In 1989-91, Pearlman worked as a USAID consultant for the government of Botswana, and from 1984 to 1989, he was a member of Yale University's Council Committee for the Peabody Museum of Natural History. He also coordinated the 1981 youth essay contest at The Planetary Society's Planetfest '81 celebration; 25 essay winners joined Carl Sagan, Ray Bradbury, Gene Roddenberry and more to witness the Voyager encounter with Saturn at the Jet Propulsion Laboratory. He produced pro bono marketing materials for The Cousteau Society for five years, and he was also a member of an Explorers Club sponsored Whale Rescue Expedition to Baja, Mexico, to test equipment for marine mammal strandings.

From 1999 to 2003, he organized and led a series of expeditions to document Floppy/Flaccid Trunk Syndrome, a mysterious disease that causes paralysis in African elephants.

In 2004, Pearlman co-founded (with Charles F. Brush III) the Maasai Oral Histories project, creating field recordings of the Maasai and collaborating with educators to expand awareness of traditional Maa language and culture.

=== Bibliography ===
Feeding Your Baby, the Safe and Healthy Way, co-author, Random House, 1972.
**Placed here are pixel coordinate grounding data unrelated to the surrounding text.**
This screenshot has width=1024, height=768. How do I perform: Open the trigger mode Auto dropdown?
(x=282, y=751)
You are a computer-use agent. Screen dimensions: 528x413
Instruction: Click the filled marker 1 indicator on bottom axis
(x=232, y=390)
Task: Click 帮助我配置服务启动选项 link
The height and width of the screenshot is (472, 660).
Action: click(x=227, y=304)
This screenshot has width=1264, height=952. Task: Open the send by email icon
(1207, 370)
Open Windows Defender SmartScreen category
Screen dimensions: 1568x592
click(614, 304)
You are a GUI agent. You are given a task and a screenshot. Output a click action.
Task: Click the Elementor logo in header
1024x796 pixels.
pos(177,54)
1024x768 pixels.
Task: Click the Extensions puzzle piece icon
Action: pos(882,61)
Loews Monte Carlo Casino Guide to Gambling, Monaco, 1975

Yugoslavia: At the center of the cosmos, Town & Country Magazine. July 1979

Maasai Language and Symbols: Keys for Survival, 1981 Rolex Spirit of Enterprise, Page 312

The Last Manyatta, The Explorers Journal, Volume 62, Number 1, 1984, Page 19

The Maasai Mara Expeditions, Communicating with an Endangered Culture, The Journal of the Washington Academy of Sciences, December,1987 Volume 77, Number 4, Page 141.

Botswana: A strategic Investment Opportunity, USAID, 1990

What's Killing the Wild Elephants of Africa, Explorers Journal, Volume 79, Number 2, Page 24

Adventurous Dreams, Adventurous Lives, by Jason Schoonover, 2007. Rocky Mountain Press.

Work/Life Effectiveness, 1983 (as publisher)

The Explorers Journal, 1983–84 (as publisher)

Pearlman is profiled in Jason Schoonover's book Adventurous Dreams, Adventurous Lives.

== Explorers with the same name ==
The founder of the collectSPACE website is also a well-known explorer and Lindbergh Foundation collaborator named Robert Pearlman, but they are not the same person. The space journalist is Robert Zane Pearlman and the Maasai Mara expedition leader was Robert Eugene Pearlman.